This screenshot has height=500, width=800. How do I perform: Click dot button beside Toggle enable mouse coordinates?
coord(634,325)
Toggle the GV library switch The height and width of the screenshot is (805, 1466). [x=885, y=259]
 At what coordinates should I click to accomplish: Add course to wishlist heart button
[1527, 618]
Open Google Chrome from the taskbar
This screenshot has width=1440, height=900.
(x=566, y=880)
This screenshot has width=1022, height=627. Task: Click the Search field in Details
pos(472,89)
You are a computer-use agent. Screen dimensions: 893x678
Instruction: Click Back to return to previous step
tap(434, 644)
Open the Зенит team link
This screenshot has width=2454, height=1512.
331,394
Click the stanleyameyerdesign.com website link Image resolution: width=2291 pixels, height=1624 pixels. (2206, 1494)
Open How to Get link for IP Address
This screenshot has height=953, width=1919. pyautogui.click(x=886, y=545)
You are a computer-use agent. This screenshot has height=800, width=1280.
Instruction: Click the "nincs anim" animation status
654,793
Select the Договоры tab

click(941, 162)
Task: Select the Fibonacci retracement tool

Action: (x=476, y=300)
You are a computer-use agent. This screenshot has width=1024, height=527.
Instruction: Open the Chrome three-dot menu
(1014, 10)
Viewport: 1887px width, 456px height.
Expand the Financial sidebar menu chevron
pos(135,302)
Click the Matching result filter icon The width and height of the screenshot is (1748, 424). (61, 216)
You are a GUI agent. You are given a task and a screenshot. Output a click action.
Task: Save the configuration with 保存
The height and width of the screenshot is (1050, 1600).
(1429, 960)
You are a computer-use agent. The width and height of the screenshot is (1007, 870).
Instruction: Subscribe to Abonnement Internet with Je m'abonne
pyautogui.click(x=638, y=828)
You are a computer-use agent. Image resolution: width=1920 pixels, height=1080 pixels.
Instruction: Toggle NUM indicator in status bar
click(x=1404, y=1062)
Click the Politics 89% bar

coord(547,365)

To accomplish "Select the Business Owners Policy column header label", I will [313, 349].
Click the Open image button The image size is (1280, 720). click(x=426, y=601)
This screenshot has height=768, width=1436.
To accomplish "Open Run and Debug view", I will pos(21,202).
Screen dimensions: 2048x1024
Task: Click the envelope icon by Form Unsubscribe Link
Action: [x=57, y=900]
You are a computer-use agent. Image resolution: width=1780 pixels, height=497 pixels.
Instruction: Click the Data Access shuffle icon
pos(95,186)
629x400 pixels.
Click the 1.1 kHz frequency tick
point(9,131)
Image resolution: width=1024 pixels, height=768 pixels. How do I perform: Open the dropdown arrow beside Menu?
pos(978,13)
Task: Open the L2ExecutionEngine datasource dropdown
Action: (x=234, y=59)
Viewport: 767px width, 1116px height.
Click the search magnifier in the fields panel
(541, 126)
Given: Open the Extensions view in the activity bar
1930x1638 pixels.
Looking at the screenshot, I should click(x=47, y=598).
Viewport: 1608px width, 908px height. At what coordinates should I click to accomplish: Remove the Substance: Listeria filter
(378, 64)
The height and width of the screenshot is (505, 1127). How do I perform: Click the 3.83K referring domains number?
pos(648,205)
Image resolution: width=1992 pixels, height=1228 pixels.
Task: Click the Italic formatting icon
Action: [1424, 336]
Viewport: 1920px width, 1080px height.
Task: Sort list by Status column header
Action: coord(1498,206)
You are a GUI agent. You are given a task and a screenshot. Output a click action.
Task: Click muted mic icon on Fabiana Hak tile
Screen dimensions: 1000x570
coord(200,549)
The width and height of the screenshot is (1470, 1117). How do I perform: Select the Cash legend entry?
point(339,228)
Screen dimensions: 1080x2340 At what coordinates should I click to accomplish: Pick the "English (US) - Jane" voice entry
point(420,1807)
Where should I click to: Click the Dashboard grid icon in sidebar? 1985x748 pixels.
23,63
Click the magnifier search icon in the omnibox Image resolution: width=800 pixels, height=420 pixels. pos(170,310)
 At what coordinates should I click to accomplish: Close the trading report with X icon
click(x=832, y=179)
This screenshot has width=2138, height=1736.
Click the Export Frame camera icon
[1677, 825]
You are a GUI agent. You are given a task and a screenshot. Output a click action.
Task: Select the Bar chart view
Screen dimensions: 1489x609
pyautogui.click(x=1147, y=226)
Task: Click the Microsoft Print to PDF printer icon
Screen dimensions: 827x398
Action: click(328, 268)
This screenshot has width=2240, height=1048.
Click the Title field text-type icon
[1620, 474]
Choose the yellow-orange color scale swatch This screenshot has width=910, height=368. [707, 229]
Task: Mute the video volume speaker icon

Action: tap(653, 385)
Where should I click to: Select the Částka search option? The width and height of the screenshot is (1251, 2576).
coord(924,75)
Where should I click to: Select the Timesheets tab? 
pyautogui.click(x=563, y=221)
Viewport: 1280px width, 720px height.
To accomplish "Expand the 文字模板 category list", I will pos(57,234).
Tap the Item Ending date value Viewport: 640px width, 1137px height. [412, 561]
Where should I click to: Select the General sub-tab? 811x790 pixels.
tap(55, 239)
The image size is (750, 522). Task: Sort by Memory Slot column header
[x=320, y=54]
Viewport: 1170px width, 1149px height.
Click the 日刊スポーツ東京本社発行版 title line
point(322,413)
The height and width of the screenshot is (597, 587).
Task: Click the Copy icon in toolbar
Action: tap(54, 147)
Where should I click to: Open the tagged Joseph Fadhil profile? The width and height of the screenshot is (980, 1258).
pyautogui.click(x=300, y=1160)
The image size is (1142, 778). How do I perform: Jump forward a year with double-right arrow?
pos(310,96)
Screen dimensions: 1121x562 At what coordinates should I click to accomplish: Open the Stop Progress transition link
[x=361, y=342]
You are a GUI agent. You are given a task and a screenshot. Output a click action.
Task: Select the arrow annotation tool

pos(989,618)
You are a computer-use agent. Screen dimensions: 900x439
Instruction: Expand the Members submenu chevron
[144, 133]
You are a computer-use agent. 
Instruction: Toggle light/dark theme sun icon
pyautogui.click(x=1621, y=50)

------------------------

What you should do => Lay out these lines as a JSON list of strings, one string for each line and none for blank lines.

Written response =>
[
  "This screenshot has height=500, width=800. How do I perform: Click dot button beside Toggle enable mouse coordinates?",
  "coord(634,325)",
  "Toggle the GV library switch The height and width of the screenshot is (805, 1466). [x=885, y=259]",
  " At what coordinates should I click to accomplish: Add course to wishlist heart button",
  "[1527, 618]",
  "Open Google Chrome from the taskbar",
  "This screenshot has width=1440, height=900.",
  "(x=566, y=880)",
  "This screenshot has width=1022, height=627. Task: Click the Search field in Details",
  "pos(472,89)",
  "You are a computer-use agent. Screen dimensions: 893x678",
  "Instruction: Click Back to return to previous step",
  "tap(434, 644)",
  "Open the Зенит team link",
  "This screenshot has width=2454, height=1512.",
  "331,394",
  "Click the stanleyameyerdesign.com website link Image resolution: width=2291 pixels, height=1624 pixels. (2206, 1494)",
  "Open How to Get link for IP Address",
  "This screenshot has height=953, width=1919. pyautogui.click(x=886, y=545)",
  "You are a computer-use agent. This screenshot has height=800, width=1280.",
  "Instruction: Click the \"nincs anim\" animation status",
  "654,793",
  "Select the Договоры tab",
  "click(941, 162)",
  "Task: Select the Fibonacci retracement tool",
  "Action: (x=476, y=300)",
  "You are a computer-use agent. This screenshot has width=1024, height=527.",
  "Instruction: Open the Chrome three-dot menu",
  "(1014, 10)",
  "Viewport: 1887px width, 456px height.",
  "Expand the Financial sidebar menu chevron",
  "pos(135,302)",
  "Click the Matching result filter icon The width and height of the screenshot is (1748, 424). (61, 216)",
  "You are a GUI agent. You are given a task and a screenshot. Output a click action.",
  "Task: Save the configuration with 保存",
  "The height and width of the screenshot is (1050, 1600).",
  "(1429, 960)",
  "You are a computer-use agent. The width and height of the screenshot is (1007, 870).",
  "Instruction: Subscribe to Abonnement Internet with Je m'abonne",
  "pyautogui.click(x=638, y=828)",
  "You are a computer-use agent. Image resolution: width=1920 pixels, height=1080 pixels.",
  "Instruction: Toggle NUM indicator in status bar",
  "click(x=1404, y=1062)",
  "Click the Politics 89% bar",
  "coord(547,365)",
  "To accomplish \"Select the Business Owners Policy column header label\", I will [313, 349].",
  "Click the Open image button The image size is (1280, 720). click(x=426, y=601)",
  "This screenshot has height=768, width=1436.",
  "To accomplish \"Open Run and Debug view\", I will pos(21,202).",
  "Screen dimensions: 2048x1024",
  "Task: Click the envelope icon by Form Unsubscribe Link",
  "Action: [x=57, y=900]",
  "You are a computer-use agent. Image resolution: width=1780 pixels, height=497 pixels.",
  "Instruction: Click the Data Access shuffle icon",
  "pos(95,186)",
  "629x400 pixels.",
  "Click the 1.1 kHz frequency tick",
  "point(9,131)",
  "Image resolution: width=1024 pixels, height=768 pixels. How do I perform: Open the dropdown arrow beside Menu?",
  "pos(978,13)",
  "Task: Open the L2ExecutionEngine datasource dropdown",
  "Action: (x=234, y=59)",
  "Viewport: 767px width, 1116px height.",
  "Click the search magnifier in the fields panel",
  "(541, 126)",
  "Given: Open the Extensions view in the activity bar",
  "1930x1638 pixels.",
  "Looking at the screenshot, I should click(x=47, y=598).",
  "Viewport: 1608px width, 908px height. At what coordinates should I click to accomplish: Remove the Substance: Listeria filter",
  "(378, 64)",
  "The height and width of the screenshot is (505, 1127). How do I perform: Click the 3.83K referring domains number?",
  "pos(648,205)",
  "Image resolution: width=1992 pixels, height=1228 pixels.",
  "Task: Click the Italic formatting icon",
  "Action: [1424, 336]",
  "Viewport: 1920px width, 1080px height.",
  "Task: Sort list by Status column header",
  "Action: coord(1498,206)",
  "You are a GUI agent. You are given a task and a screenshot. Output a click action.",
  "Task: Click muted mic icon on Fabiana Hak tile",
  "Screen dimensions: 1000x570",
  "coord(200,549)",
  "The width and height of the screenshot is (1470, 1117). How do I perform: Select the Cash legend entry?",
  "point(339,228)",
  "Screen dimensions: 1080x2340 At what coordinates should I click to accomplish: Pick the \"English (US) - Jane\" voice entry",
  "point(420,1807)",
  "Where should I click to: Click the Dashboard grid icon in sidebar? 1985x748 pixels.",
  "23,63",
  "Click the magnifier search icon in the omnibox Image resolution: width=800 pixels, height=420 pixels. pos(170,310)",
  " At what coordinates should I click to accomplish: Close the trading report with X icon",
  "click(x=832, y=179)",
  "This screenshot has width=2138, height=1736.",
  "Click the Export Frame camera icon",
  "[1677, 825]",
  "You are a GUI agent. You are given a task and a screenshot. Output a click action.",
  "Task: Select the Bar chart view",
  "Screen dimensions: 1489x609",
  "pyautogui.click(x=1147, y=226)",
  "Task: Click the Microsoft Print to PDF printer icon",
  "Screen dimensions: 827x398",
  "Action: click(328, 268)",
  "This screenshot has width=2240, height=1048.",
  "Click the Title field text-type icon",
  "[1620, 474]",
  "Choose the yellow-orange color scale swatch This screenshot has width=910, height=368. [707, 229]",
  "Task: Mute the video volume speaker icon",
  "Action: tap(653, 385)",
  "Where should I click to: Select the Částka search option? The width and height of the screenshot is (1251, 2576).",
  "coord(924,75)",
  "Where should I click to: Select the Timesheets tab? ",
  "pyautogui.click(x=563, y=221)",
  "Viewport: 1280px width, 720px height.",
  "To accomplish \"Expand the 文字模板 category list\", I will pos(57,234).",
  "Tap the Item Ending date value Viewport: 640px width, 1137px height. [412, 561]",
  "Where should I click to: Select the General sub-tab? 811x790 pixels.",
  "tap(55, 239)",
  "The image size is (750, 522). Task: Sort by Memory Slot column header",
  "[x=320, y=54]",
  "Viewport: 1170px width, 1149px height.",
  "Click the 日刊スポーツ東京本社発行版 title line",
  "point(322,413)",
  "The height and width of the screenshot is (597, 587).",
  "Task: Click the Copy icon in toolbar",
  "Action: tap(54, 147)",
  "Where should I click to: Open the tagged Joseph Fadhil profile? The width and height of the screenshot is (980, 1258).",
  "pyautogui.click(x=300, y=1160)",
  "The image size is (1142, 778). How do I perform: Jump forward a year with double-right arrow?",
  "pos(310,96)",
  "Screen dimensions: 1121x562 At what coordinates should I click to accomplish: Open the Stop Progress transition link",
  "[x=361, y=342]",
  "You are a GUI agent. You are given a task and a screenshot. Output a click action.",
  "Task: Select the arrow annotation tool",
  "pos(989,618)",
  "You are a computer-use agent. Screen dimensions: 900x439",
  "Instruction: Expand the Members submenu chevron",
  "[144, 133]",
  "You are a computer-use agent. ",
  "Instruction: Toggle light/dark theme sun icon",
  "pyautogui.click(x=1621, y=50)"
]